The steady line-up of Utopianisti in The Third Frontier is depicted in the musical result of the album from the first hearings already. More specific in style and compositions, Utopianisti are attempting a brave mixing of different yet related prog subgenres. The avant-prog of Frank Zappa and Samla Mammas Manna meets the characteristic Scandinavian fusion, with a few touches from the scene of Canterbury and the German jazz / krautrock to color their musical mosaic. Their tremendously high technical level provides flexibility and comfort in experimenting and changing moods and atmospheres whenever they judge it is necessary.

The entire range of their influences stretches uniquely in the nine great compositions of The Third Frontier.
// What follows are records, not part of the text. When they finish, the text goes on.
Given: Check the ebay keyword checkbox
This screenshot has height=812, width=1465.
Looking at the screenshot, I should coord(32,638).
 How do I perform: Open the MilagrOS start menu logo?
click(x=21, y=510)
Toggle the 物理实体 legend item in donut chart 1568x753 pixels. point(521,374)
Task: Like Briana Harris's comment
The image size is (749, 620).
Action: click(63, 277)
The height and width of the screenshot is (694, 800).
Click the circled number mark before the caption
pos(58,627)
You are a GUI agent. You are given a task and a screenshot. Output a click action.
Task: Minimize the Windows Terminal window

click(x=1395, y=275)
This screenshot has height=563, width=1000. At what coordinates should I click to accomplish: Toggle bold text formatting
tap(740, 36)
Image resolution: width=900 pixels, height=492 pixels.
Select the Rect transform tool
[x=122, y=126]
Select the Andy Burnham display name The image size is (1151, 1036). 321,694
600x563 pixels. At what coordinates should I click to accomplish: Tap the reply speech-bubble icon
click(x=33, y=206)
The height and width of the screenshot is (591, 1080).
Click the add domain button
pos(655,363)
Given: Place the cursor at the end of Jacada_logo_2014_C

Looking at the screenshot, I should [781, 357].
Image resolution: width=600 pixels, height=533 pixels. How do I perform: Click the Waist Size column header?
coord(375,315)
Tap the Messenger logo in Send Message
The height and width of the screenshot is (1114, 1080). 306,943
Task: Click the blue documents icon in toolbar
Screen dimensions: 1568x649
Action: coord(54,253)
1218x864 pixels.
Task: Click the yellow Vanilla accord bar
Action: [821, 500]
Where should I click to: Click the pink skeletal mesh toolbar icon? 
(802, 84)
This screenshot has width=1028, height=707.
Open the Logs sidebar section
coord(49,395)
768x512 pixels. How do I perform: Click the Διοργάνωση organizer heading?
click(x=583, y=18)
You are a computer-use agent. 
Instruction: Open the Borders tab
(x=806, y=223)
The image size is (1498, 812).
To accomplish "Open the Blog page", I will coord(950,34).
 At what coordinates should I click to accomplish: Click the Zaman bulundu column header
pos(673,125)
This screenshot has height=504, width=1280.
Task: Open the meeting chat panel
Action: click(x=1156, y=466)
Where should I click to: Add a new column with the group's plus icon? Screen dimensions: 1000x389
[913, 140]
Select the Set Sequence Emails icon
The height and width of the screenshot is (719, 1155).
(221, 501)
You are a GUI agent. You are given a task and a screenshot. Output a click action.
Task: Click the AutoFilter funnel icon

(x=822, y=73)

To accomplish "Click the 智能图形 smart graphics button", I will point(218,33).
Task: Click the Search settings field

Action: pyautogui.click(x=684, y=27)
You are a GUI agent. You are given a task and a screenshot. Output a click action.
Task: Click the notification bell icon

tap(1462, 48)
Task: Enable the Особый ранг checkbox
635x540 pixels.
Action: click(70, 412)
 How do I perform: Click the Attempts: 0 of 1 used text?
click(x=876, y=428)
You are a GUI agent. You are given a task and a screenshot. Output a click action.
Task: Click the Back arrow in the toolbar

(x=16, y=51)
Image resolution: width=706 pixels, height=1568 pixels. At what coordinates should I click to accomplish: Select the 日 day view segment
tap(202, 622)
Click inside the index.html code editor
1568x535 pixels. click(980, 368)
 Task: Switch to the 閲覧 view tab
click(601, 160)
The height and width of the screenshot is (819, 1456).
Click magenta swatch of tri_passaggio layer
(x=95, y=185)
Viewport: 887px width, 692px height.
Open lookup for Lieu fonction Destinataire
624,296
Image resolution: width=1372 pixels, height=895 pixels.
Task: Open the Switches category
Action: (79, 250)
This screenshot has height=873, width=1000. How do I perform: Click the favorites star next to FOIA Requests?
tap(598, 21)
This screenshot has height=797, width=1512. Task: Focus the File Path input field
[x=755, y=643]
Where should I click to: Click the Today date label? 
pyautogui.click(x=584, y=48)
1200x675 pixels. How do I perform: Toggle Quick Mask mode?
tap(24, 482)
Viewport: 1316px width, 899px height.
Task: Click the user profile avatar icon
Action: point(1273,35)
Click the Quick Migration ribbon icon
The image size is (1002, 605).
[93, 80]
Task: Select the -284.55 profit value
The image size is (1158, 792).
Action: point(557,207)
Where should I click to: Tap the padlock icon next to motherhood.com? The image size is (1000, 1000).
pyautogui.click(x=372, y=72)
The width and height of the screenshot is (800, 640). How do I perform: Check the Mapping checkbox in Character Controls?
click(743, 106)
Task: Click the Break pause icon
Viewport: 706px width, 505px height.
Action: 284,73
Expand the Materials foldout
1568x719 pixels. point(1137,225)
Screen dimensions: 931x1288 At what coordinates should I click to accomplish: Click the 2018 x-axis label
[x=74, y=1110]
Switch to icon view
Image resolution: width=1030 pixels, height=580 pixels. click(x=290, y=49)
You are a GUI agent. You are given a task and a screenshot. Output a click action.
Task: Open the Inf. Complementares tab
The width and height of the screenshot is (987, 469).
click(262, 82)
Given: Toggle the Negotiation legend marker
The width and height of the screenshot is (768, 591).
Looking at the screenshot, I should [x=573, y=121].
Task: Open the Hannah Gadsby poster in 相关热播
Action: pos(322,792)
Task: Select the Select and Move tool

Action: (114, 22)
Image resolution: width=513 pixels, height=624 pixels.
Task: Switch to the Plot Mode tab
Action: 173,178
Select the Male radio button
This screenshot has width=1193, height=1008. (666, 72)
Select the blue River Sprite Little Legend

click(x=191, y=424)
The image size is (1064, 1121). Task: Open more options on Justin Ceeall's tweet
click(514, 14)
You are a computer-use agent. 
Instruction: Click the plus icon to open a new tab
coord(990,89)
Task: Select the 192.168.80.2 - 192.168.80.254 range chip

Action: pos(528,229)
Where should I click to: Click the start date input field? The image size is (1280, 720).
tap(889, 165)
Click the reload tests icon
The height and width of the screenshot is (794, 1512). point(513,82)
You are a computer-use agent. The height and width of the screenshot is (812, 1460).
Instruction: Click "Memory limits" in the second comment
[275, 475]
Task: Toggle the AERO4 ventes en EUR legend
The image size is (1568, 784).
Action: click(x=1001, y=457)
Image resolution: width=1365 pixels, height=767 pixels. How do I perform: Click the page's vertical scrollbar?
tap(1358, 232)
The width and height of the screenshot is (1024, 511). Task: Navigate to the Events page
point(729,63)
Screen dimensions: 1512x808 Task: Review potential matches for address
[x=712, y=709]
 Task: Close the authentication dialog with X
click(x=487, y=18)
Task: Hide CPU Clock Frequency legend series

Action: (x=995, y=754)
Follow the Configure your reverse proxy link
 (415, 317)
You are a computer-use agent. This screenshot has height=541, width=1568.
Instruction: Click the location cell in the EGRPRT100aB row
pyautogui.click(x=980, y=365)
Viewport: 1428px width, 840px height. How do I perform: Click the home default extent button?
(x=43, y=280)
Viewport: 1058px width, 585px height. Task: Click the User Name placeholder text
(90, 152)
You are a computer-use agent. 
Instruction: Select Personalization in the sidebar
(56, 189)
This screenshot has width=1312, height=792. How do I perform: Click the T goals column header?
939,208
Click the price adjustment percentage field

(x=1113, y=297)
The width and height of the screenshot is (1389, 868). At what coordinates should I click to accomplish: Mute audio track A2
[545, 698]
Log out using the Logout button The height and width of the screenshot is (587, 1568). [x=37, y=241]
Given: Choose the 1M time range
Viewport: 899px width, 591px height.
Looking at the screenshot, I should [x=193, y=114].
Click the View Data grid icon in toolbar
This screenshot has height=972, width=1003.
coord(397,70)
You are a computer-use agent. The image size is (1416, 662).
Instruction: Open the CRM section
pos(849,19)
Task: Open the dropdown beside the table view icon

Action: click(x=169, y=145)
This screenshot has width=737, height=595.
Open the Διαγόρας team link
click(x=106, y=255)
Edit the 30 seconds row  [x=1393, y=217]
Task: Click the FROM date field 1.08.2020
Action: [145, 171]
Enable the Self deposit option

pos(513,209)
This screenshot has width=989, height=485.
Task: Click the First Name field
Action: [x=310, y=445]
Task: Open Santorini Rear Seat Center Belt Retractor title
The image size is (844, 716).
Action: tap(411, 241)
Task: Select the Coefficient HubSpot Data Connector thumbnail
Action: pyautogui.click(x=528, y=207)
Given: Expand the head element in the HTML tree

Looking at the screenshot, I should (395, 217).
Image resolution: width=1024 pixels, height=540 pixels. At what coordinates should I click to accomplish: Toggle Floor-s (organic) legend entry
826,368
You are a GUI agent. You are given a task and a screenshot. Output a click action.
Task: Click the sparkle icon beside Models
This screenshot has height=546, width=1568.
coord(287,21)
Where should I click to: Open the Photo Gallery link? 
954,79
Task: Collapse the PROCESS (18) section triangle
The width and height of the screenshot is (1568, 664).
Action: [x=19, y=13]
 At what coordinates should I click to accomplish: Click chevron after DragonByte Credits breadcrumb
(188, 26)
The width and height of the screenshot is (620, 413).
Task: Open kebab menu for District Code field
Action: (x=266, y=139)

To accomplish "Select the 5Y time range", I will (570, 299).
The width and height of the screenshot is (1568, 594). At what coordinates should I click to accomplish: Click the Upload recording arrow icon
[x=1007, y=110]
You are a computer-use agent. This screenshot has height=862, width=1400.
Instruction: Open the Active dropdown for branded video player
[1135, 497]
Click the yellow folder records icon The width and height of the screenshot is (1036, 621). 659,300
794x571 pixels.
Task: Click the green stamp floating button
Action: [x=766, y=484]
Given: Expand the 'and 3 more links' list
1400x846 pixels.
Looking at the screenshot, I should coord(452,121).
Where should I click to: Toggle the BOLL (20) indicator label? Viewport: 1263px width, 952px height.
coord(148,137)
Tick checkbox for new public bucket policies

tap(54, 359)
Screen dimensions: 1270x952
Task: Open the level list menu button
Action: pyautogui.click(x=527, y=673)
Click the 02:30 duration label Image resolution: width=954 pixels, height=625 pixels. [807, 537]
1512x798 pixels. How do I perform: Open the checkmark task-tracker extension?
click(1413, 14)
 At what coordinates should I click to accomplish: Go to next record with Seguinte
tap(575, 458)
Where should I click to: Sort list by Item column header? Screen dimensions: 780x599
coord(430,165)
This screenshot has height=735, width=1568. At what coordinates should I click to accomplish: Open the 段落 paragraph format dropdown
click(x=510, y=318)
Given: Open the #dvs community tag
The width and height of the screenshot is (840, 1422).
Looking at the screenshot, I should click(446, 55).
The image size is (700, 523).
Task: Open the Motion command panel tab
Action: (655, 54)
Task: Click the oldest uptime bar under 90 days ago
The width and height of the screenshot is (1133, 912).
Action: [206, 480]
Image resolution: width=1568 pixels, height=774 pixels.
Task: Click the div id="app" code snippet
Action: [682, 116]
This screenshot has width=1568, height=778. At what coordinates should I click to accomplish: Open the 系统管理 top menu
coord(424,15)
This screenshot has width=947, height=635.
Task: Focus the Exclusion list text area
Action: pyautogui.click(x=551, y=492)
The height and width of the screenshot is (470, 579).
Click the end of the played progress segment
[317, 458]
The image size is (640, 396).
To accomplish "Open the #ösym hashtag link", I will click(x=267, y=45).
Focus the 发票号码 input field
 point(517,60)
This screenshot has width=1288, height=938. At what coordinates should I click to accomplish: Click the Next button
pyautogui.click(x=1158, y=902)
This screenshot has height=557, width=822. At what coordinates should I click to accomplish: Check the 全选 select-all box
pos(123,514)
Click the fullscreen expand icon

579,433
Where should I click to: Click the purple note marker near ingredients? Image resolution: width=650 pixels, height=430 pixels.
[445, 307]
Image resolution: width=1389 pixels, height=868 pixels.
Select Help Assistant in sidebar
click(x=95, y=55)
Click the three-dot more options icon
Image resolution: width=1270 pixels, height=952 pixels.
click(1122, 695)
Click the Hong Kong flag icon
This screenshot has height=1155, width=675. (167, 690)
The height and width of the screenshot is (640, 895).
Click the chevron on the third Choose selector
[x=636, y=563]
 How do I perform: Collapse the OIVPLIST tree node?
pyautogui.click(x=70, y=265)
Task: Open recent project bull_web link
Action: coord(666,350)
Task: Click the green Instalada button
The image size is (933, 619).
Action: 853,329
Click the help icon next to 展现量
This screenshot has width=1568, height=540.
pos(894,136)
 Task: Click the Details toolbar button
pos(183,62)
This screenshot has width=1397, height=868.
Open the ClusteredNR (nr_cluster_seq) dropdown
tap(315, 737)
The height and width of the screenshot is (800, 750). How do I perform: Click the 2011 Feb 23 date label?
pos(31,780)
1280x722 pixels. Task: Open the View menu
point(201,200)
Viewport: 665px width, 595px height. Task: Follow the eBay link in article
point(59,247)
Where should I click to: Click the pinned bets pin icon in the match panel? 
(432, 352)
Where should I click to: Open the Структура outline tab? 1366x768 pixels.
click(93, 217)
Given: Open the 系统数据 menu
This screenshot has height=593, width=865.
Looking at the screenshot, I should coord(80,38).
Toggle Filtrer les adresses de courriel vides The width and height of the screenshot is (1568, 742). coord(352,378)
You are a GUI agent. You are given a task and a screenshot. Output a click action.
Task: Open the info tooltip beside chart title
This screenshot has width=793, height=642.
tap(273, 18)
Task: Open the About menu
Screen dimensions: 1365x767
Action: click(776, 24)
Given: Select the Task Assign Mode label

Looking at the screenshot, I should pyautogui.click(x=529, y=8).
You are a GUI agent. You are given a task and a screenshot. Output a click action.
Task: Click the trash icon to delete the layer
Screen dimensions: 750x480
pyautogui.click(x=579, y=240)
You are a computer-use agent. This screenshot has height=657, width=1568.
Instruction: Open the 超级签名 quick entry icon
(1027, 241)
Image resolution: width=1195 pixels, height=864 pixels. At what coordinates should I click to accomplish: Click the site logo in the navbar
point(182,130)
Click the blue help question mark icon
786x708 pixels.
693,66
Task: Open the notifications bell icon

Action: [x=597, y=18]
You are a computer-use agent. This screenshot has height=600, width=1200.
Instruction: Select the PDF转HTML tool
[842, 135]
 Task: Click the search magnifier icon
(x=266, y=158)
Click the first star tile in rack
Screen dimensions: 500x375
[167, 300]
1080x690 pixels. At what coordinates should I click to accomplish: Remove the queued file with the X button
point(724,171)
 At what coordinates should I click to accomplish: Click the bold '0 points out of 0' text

The completely rock-in-opposition Voodoo Mammoths From Neptune that opens the album, introduces the listener directly into the universe of Utopianisti, with the adventurous Spanking Season and 13 Demons In The Disco Dimension following a similar direction. In the excellent Universe For Dummies and Life As We Thought We Knew It we come in contact with the most melodic and fusion character of the band, while  the quite groovy Dr. Gravity’s Evil Plan and A Hundred Rabbits accurately reflect their comfort in experimenting and adding other elements in their music, such as some funk and psych touches. For the end I left on purpose (as probably them as well) the flawless The Last Reflection, a composition with an amazing introduction, an awesome interpretation from Suvi Väyrynen, a scalable peak and awesome melody. It can easily be considered as one of the top songs of 2016.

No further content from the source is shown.